Facebook a fait preuve d'une grande nonchalance dans la réponse aux abus et aux contenus violents partagés sur ses plateformes. Bien que l'entreprise reçoive des avertissements, elle ne fait pas grand chose pour les traiter, comme on l'a vu récemment avec le tweet violent du président américain Donald Trump sur les manifestations #BlackLivesMatter en cours aux États-Unis. Alors que Twitter a publiquement dénoncé le tweet qui constituait une violation de son règlement, Facebook ne l'a pas fait. Mark Zuckerberg a expliqué :
I just believe strongly that Facebook shouldn’t be the arbiter of truth of everything that people say online. Private companies probably shouldn’t be, especially these platform companies, shouldn’t be in the position of doing that.
Je crois fermement que Facebook ne devrait pas être l'arbitre de la vérité de tout ce que les gens disent en ligne. Les entreprises privées, en particulier les réseaux sociaux, ne devraient probablement pas être en mesure de le faire.
Prendre les devants ou dialoguer avec les entreprises de technologies ?
Les gouvernements de pays en développement ne semblent pas accorder la priorité à l'accès à internet dans leurs politiques. Idéalement, les gouvernements pourraient négocier avec les entreprises technologiques, mais sans cadre pour engager la conversation, les politiques ou les lois prévues ne sont pas réalistes.

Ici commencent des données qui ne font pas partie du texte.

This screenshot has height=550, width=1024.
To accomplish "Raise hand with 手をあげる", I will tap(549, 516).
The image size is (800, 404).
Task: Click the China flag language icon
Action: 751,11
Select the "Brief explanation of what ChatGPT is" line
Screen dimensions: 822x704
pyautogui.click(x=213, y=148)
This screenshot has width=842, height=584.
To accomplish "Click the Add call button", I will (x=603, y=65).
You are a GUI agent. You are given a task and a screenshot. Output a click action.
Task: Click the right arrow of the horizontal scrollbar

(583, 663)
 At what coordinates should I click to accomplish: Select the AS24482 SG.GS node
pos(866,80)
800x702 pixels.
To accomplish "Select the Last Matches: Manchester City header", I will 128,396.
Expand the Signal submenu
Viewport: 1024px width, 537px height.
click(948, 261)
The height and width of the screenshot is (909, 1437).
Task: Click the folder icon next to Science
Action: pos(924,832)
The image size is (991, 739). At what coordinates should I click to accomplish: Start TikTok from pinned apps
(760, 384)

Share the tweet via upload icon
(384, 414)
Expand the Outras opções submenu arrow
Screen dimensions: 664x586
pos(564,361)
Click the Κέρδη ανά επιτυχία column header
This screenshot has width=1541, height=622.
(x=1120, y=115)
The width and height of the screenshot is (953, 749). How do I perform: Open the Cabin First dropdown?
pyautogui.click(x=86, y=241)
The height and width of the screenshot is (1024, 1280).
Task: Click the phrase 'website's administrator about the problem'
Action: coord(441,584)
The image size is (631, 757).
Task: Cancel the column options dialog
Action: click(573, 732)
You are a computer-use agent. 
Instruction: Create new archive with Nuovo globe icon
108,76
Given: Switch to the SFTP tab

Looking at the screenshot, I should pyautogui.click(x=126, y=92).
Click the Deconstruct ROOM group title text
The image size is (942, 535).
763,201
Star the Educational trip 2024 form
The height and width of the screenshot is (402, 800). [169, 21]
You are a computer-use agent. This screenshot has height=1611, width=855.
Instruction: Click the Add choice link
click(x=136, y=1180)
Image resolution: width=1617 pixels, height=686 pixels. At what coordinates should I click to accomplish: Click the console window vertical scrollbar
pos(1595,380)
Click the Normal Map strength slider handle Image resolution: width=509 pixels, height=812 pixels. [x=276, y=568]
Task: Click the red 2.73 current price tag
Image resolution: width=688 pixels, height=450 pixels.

Dans un rapport publié en 2019 par le Center for Global Development (Centre pour le développement mondial, en français), les auteur·e·s mettent en garde :
Developing such a framework will not be easy, however, as it will require finding ways to (1) estimate the worth of disparate pieces of personal data whose value depends on being combined with other data to produce useful information and (2) track the value of data across multiple uses.
L'élaboration d'un tel cadre ne sera toutefois pas facile, car il faudra trouver des moyens (1) d'estimer la valeur des divers éléments de données personnelles dont la valeur dépend de leur combinaison avec d'autres données pour produire des informations utiles et (2) de suivre la valeur des données au regard de multiples usages.
Les gouvernements africains doivent admettre qu’internet est désormais un bien public mondial et un droit humain qui procure d'énormes avantages sociaux et économiques à ses utilisateur·rice·s. Sans un cadre réglementaire et une politique numérique complets et réalistes pour les entreprises du secteur, leurs plateformes seront utilisées de manière irresponsable, devenant le fer de lance de la violence et des abus au lieu de soutenir la croissance économique et l'innovation.